Claudio always loved writing. In school, her favorite subject was English. She was raised in Miami, Florida and her family is of Cuban and Puerto Rican descent. Those are both musical cultures and while she doesn’t implicitly make Cuban and Puerto Rican music, the sensibilities of both certainly do seep into her songs today.

“I wouldn’t say there’s anything specific that I grabbed from being Hispanic,” Claudio says. “But just naturally growing up, it’s just in there and comes out in my songwriting without me even realizing it.”

After posting some songs on YouTube, a family friend who lived in Los Angeles proposed an opportunity for the teenage Claudio, who was still living in Miami at the time. So, she and her family flew across the country and Claudio began to work in a studio with a producer for the first time, organized by the family friend. Years of traveling back and forth and writing began to slowly pay off. She found industry contacts and began to grow her name and experience levels. Yet, doubts remained.

“I started out extremely insecure about my songwriting,” she says. “I allowed a lot of people to tell me what to do and guide me—because I had no idea what I was doing.”

She wrote mature songs for her age in her teens and as she continued, she began to grow out of the connections she’d made early in her life. In 2015, she linked up with her manager and more chances came her way. From then on, she hasn’t stopped thinking about her career, even during its public and private ups and downs. Claudio released her debut EP in 2017 and her debut LP a year later. Now, she says, authenticity is paramount.

“I’m just trying to be as authentic and as real to myself and to my listeners as possible,” she says. “Luckily, that’s worked out for me. Whether it has taken longer than I would have hoped for or if it’s the exact right timing it needs to be, I just hope I can be that for whoever loves and supports my music.”

Today, Claudio sees herself as a bit of an outsider in the industry. She says she’s too normal for her own good. She cares about making songs and writing—not status. Yet, not every aspect of her life and career is so mundane, of course. Claudio has collaborated with big-name artists like The Weeknd and Alicia Keys—and these still blow her mind.

“I just find it surreal to be able to say that I have worked with people who I grew up listening to and admiring,” she says. “Going back to the idea of my dad playing music for me when I was younger and constantly listening to R&B and soul music, Alicia Keys was one of my top-5 artists that I grew up knowing every single song.”

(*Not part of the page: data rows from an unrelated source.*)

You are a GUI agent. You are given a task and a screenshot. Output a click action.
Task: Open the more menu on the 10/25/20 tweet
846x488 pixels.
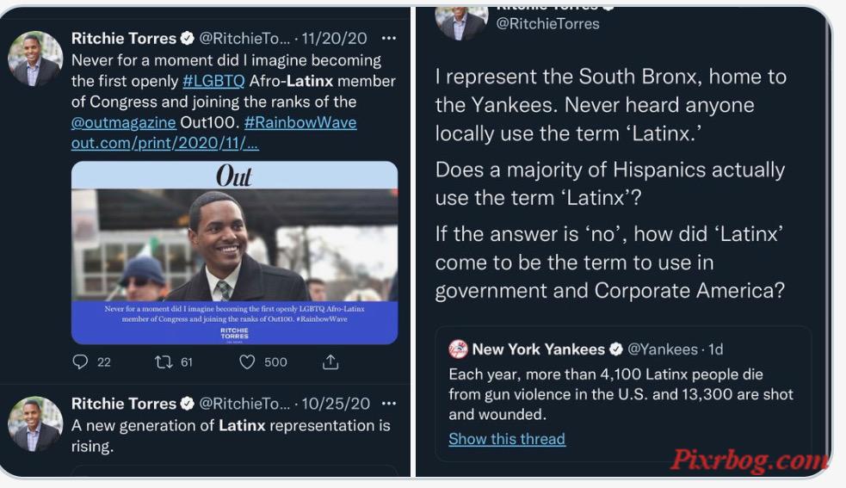(388, 404)
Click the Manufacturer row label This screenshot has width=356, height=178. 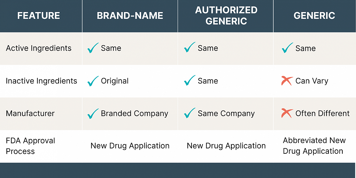[30, 113]
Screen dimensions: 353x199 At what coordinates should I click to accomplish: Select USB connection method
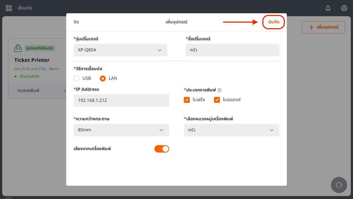point(77,78)
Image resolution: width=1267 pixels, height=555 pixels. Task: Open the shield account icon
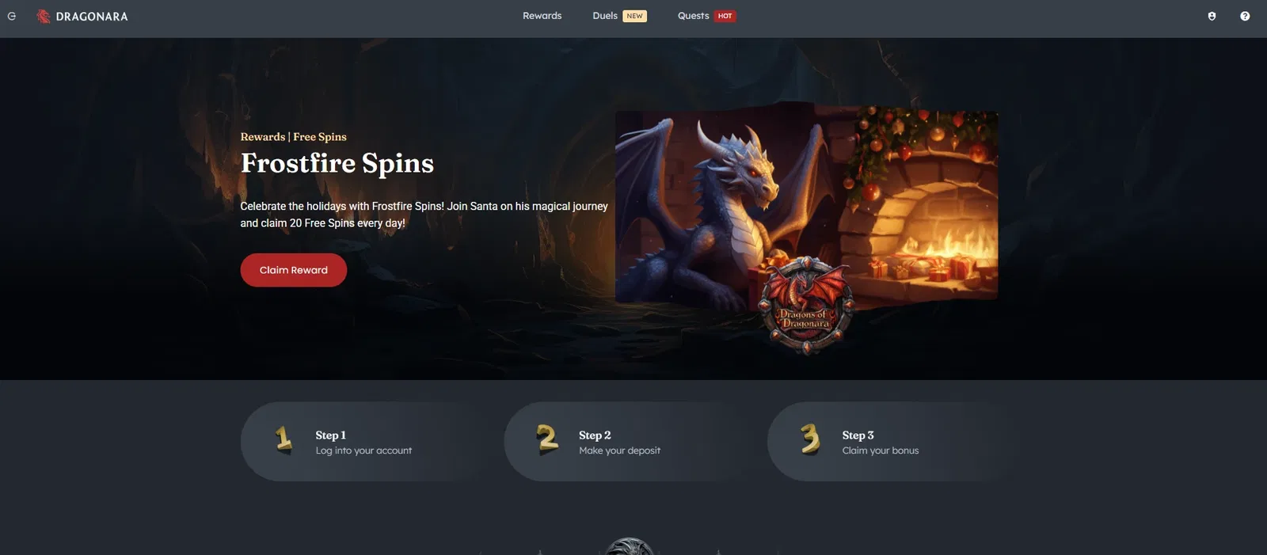click(x=1212, y=16)
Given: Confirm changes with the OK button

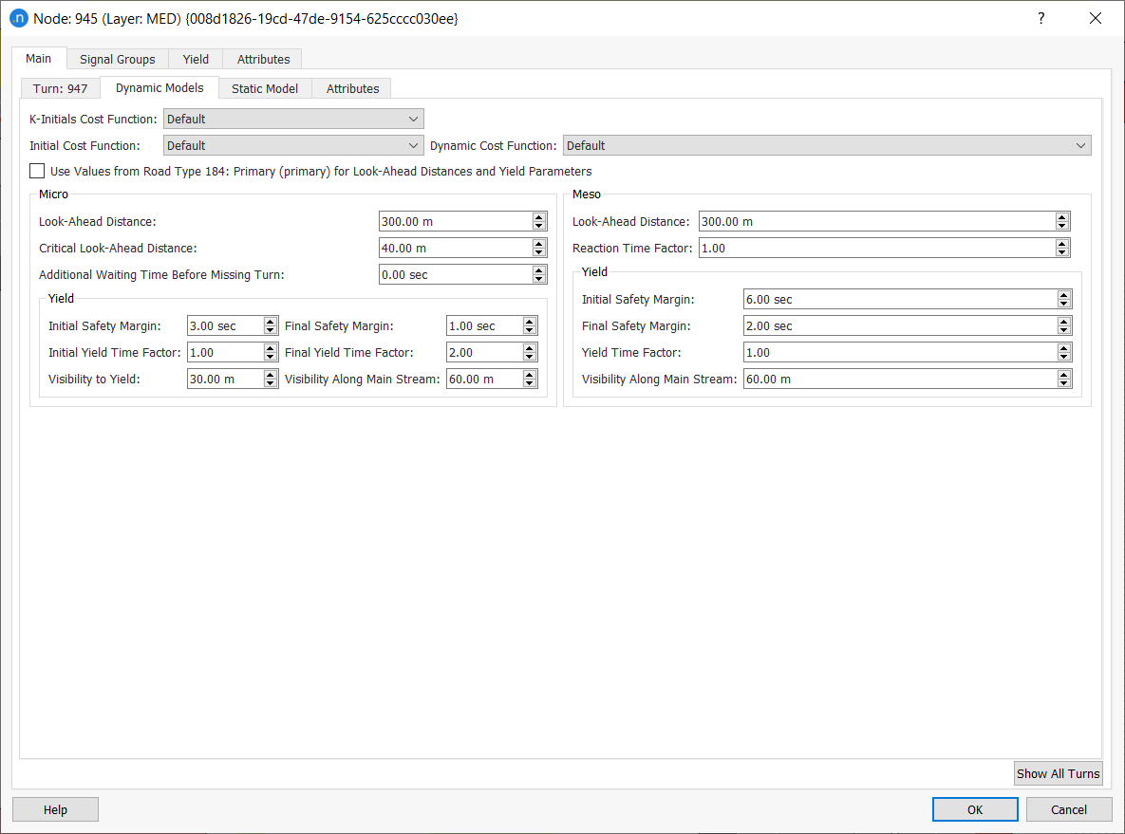Looking at the screenshot, I should tap(975, 809).
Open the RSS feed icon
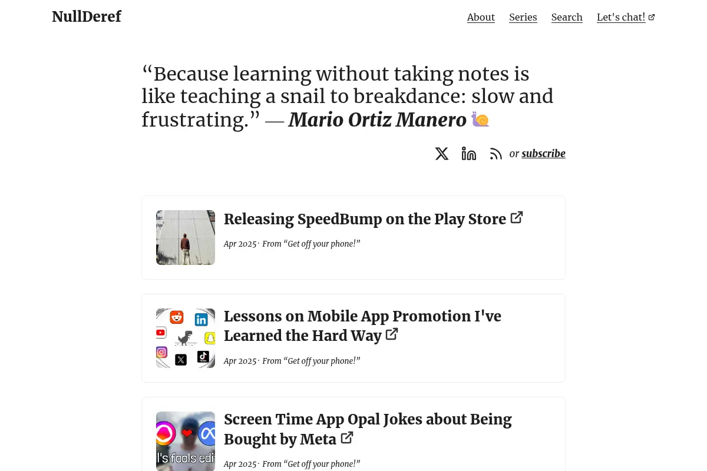Viewport: 707px width, 471px height. pos(496,154)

Now, Claudio, who is as fashionable and aesthetically lovely as she is sonically creative, says she aspires to be someone like Keys. On her new album, she compels. Songs like the philosophical “Better Version,” honest “Basic Needs” and sticky “Put On Repeat” stay in listeners’ minds. Though, if it wasn’t for the aforementioned conversation with one of her team members, they may not have come about. Claudio had spent three years without releasing a new record but after hearing the important insightful words, she got back down to business, starting in May of last year. From then on, after waiting years to get back in the studio formally, she churned out the new LP in a matter of months. Now it’s upon the world.

“Because I had so much time off, I had so much to write about,” she says.

Now, as she looks to the future, Claudio says she wants to continue refining herself and her vision all while sticking to the central theme of serving the songs and the work with love and good intentions. Looking ahead, her whole career—not just this new LP—will be based on that feeling. She wants to be happy, and confident in what she does and brings to the world, every song and every tour stop along the way.

“I love how we’re able to connect in so many different ways and with so many different people,” Claudio says. “Music is a separate language that for some reason everyone knows.”